In addition, although there are international references such as ACI ITG-10.1R-18 (Report on Alternative Cements) [], ACI ITG-10R-18 (Practitioner’s Guide for alternative cements) [] and ACI 130 (ACI PRC-130-19: Report on the Role of Materials in Sustainable Concrete Construction [], ACI PRC-130.1-25: Environmental Product Declarations (EPDs) of Cement-Based Products: State of Practice and Path Forward—TechNote []) that support the use of fly ash, slag, calcined clays and sustainable construction practices, their application in Panama is not yet fully harmonized or adapted to the local reality.
These gaps highlight the need to update and develop national standards that contemplate not only strength and durability criteria, but also sustainability and life cycle criteria. Likewise, it is necessary to move towards technical frameworks that regulate the recycling of aggregates and that formally recognize cement for performance in public tenders, thus facilitating the implementation of sustainable concrete practices in the country.
Socioeconomic-Focused SWOT on Sustainable Concrete
Overall, while regional variability exists (e.g., transport costs for imported SCMs), international experience shows a clear trend toward economic feasibility []. Sustainable concrete either matches or slightly exceeds the upfront cost of conventional mixes but generally provides lower life cycle costs due to reduced cement consumption, extended durability, and eligibility for green financing or credits.
Emerging technologies such as CarbonCure used in Greentec concrete in Panama provide another pathway. According to CarbonCure’s industry reports, producers in North America have implemented the technology at scale without significant additional production costs, in some cases reporting net savings due to improved strength performance that allows for cement reduction []. On the other hand, Vertua (reduced CO2 emissions) and ground pozzolan as a SCM are also commercially available in Panama. In theory, if companies market these concretes, it is because they are economically viable.
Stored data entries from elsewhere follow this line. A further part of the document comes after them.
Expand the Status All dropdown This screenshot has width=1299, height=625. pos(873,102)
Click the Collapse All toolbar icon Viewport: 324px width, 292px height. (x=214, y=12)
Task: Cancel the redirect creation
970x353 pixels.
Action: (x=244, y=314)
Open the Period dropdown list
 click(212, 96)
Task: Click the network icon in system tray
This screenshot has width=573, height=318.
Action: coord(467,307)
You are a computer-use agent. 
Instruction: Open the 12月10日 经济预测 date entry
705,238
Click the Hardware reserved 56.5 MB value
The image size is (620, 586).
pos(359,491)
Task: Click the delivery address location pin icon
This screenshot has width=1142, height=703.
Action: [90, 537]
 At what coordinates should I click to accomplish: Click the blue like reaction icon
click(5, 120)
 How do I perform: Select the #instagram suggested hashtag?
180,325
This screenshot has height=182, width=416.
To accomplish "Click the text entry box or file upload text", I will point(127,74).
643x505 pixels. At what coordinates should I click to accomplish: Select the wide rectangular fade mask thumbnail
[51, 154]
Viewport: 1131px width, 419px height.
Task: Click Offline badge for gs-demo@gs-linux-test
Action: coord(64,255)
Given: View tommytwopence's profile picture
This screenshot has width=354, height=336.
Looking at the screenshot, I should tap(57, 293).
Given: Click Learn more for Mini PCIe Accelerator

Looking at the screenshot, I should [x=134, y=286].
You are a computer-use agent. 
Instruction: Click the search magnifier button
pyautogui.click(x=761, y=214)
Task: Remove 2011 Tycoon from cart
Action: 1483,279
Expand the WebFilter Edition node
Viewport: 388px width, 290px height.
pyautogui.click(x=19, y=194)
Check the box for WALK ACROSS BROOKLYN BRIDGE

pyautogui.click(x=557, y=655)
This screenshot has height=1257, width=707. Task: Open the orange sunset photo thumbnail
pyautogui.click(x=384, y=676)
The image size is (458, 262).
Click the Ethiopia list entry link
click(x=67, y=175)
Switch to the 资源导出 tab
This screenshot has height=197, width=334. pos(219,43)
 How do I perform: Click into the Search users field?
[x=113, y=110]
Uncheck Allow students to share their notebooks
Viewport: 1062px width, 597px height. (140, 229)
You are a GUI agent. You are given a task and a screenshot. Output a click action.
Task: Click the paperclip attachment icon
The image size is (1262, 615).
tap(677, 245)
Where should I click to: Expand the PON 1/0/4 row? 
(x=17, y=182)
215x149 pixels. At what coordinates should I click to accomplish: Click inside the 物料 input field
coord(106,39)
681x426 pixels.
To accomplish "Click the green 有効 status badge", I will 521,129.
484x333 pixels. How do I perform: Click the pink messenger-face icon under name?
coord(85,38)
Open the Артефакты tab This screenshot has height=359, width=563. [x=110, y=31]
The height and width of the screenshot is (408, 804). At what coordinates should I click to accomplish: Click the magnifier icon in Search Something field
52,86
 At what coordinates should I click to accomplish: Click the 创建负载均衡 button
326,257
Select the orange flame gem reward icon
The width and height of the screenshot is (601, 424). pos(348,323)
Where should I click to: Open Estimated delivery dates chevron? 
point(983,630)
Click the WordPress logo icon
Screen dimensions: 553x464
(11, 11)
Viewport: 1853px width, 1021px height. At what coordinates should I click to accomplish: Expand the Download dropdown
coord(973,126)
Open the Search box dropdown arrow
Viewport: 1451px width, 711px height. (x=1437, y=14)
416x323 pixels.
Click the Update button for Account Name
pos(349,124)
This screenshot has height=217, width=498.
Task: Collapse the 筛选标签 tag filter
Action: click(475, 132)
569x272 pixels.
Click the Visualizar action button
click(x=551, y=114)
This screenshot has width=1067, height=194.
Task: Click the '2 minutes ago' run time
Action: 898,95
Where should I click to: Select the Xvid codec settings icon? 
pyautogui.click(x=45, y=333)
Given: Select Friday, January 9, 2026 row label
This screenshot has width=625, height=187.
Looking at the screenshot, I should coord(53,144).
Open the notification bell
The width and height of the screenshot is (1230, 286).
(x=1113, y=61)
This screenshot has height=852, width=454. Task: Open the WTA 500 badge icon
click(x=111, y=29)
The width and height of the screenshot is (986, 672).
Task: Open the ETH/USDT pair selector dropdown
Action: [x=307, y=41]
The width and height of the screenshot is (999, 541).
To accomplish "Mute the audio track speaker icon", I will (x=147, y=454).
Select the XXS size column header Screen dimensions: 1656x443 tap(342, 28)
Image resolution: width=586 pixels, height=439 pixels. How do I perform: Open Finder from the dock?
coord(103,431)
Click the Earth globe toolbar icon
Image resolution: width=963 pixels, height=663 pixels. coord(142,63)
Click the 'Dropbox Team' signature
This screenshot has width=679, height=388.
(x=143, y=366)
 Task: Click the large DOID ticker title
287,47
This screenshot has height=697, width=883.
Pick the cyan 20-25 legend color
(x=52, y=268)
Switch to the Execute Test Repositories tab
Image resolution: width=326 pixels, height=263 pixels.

Beyond the economic and technical dimensions, the adoption of sustainable concrete in Panama carries significant social implications. For instance, the construction sector contributes approximately 17% of Panama’s GDP [] and is a major source of employment, with most construction relying on concrete as the primary material. Transitioning to sustainable concretes can help secure these jobs in the long term by aligning local industry with global low-carbon trends, ensuring competitiveness and workforce stability.
Moreover, the construction of coastal resilience structures, such as seawalls, breakwaters, and flood control infrastructure, has a direct impact on communities by protecting lives, livelihoods, and critical assets from climate-related risks. A greater emphasis on how sustainable concrete adoption can support social resilience, reduce vulnerability, and create inclusive employment opportunities would provide a more holistic understanding of its role in Panama’s sustainable development.
To better understand the socioeconomic factors that shape the adoption of sustainable concrete in Panama, a SWOT analysis was conducted as part of this study. The analysis provided a structured framework to examine the main drivers and limitations affecting implementation. The results highlight both the opportunities for innovation that can strengthen the sector and the barriers that may slow down or restrict adoption. This balance of strengths, weaknesses, opportunities, and threats was essential to capture the current panorama.
Figure 14 presents a synthesis of these findings, offering a clear overview of enabling and limiting conditions for sustainable concrete in Panama.
Figure 14. SWOT matrix summarizing the socioeconomic aspects related to the adoption of sustainable concrete in Panama.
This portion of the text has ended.